» **Required task**
Please rewrite the lines between the one holding "The height and width of the screenshot is (607, 1403)." and the one holding "[x=302, y=100]", inclusive, switching "globe icon" to "world icon" and leaving everything else unchanged.

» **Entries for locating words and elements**
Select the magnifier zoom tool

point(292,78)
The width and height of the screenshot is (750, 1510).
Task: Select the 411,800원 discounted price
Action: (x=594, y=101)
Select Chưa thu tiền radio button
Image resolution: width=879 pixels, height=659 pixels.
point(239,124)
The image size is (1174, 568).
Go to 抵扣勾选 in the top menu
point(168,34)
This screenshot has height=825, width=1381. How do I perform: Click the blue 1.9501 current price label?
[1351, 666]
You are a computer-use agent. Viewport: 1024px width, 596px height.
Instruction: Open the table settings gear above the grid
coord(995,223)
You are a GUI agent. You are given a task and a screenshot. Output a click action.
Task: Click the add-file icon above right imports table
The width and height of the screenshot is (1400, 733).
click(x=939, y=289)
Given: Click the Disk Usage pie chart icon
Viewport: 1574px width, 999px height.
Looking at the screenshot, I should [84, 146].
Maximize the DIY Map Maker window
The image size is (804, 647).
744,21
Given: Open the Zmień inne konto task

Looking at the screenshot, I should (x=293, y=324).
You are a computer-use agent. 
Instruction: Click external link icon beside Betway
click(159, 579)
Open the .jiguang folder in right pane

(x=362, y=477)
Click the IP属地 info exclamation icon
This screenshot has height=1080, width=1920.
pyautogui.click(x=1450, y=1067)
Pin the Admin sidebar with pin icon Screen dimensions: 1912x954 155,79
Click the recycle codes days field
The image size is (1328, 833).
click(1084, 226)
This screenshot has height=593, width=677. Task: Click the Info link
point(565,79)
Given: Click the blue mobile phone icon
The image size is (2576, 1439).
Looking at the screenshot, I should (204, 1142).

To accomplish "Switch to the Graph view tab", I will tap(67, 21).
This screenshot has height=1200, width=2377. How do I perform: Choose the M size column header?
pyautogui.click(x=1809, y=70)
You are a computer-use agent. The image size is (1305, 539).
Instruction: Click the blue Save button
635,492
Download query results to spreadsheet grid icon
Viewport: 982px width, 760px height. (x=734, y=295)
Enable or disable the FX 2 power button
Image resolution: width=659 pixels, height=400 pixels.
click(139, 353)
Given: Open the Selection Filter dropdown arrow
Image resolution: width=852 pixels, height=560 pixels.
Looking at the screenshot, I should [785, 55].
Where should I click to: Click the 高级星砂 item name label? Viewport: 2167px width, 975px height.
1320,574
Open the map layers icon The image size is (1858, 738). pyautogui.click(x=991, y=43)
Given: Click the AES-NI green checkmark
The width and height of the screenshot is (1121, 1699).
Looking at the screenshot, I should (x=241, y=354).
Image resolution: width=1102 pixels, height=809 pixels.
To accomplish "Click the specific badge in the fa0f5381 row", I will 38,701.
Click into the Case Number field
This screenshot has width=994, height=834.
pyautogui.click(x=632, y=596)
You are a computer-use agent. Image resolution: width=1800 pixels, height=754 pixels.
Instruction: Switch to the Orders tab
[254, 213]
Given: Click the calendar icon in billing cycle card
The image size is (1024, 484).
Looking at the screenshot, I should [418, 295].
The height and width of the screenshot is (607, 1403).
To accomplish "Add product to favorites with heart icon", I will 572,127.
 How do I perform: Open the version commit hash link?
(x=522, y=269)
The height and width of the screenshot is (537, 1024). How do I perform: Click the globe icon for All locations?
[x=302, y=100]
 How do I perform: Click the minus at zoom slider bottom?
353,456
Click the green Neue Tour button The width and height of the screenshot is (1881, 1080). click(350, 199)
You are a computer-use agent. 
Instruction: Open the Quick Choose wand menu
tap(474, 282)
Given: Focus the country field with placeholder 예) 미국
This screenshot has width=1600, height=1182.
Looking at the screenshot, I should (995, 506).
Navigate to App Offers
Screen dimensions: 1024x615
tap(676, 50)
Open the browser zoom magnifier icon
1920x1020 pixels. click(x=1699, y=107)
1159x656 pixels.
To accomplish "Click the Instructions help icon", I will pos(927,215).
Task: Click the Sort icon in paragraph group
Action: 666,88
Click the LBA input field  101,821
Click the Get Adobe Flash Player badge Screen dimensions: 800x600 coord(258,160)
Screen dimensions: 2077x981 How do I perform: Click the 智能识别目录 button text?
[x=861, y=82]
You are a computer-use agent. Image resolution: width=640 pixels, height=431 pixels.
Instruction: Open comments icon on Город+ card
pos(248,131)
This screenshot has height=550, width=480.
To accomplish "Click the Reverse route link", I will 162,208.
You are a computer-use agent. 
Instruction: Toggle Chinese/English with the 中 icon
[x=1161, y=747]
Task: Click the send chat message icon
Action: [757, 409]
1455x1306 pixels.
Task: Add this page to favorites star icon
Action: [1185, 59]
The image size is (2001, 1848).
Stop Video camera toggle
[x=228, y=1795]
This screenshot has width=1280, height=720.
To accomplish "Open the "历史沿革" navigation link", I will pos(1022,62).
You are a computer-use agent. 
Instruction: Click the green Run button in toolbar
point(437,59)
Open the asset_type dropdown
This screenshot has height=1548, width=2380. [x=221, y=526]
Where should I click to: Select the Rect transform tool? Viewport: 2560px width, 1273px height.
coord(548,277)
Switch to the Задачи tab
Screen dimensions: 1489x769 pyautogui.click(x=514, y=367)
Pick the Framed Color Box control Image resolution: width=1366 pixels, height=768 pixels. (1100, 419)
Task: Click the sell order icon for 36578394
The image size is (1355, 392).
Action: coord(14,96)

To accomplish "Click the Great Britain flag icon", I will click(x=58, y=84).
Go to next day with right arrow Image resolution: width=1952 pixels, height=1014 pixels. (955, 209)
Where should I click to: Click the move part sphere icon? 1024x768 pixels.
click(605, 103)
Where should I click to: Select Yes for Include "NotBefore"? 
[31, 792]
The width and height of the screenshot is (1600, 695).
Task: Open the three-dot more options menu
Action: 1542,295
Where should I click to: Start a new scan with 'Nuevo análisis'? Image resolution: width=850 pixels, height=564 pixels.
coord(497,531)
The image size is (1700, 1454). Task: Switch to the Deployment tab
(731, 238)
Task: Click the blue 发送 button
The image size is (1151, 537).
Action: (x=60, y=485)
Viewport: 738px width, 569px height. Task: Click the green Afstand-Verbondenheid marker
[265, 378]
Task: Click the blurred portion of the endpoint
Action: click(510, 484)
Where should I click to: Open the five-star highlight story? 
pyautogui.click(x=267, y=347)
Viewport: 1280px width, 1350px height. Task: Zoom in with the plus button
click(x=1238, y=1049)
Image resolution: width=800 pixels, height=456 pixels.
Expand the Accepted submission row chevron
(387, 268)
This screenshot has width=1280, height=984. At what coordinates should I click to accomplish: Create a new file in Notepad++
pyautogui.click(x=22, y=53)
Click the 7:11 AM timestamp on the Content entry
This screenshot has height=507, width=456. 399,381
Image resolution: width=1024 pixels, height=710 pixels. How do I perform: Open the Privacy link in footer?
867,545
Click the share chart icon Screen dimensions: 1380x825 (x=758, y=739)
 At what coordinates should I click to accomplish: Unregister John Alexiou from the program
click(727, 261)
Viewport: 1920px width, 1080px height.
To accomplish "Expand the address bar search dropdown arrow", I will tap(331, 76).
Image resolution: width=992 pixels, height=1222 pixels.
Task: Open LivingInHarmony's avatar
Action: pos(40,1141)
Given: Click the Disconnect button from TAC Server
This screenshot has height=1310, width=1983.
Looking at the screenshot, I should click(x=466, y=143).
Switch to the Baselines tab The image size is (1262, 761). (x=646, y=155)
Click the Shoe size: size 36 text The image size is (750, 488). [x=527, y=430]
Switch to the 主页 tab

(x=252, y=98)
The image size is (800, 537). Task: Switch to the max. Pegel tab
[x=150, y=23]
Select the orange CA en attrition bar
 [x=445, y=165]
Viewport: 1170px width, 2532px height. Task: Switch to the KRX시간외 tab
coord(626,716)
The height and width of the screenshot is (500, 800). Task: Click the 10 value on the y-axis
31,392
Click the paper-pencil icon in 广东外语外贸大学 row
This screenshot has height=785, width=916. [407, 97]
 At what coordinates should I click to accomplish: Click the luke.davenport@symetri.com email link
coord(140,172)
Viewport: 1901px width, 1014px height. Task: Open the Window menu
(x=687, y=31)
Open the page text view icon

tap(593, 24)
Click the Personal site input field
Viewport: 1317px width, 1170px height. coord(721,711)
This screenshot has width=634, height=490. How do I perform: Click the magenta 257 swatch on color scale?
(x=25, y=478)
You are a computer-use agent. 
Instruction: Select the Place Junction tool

» **The answer**
The height and width of the screenshot is (607, 1403).
To accomplish "Add product to favorites with heart icon", I will 572,127.
 How do I perform: Open the version commit hash link?
(x=522, y=269)
The height and width of the screenshot is (537, 1024). How do I perform: Click the world icon for All locations?
[x=302, y=100]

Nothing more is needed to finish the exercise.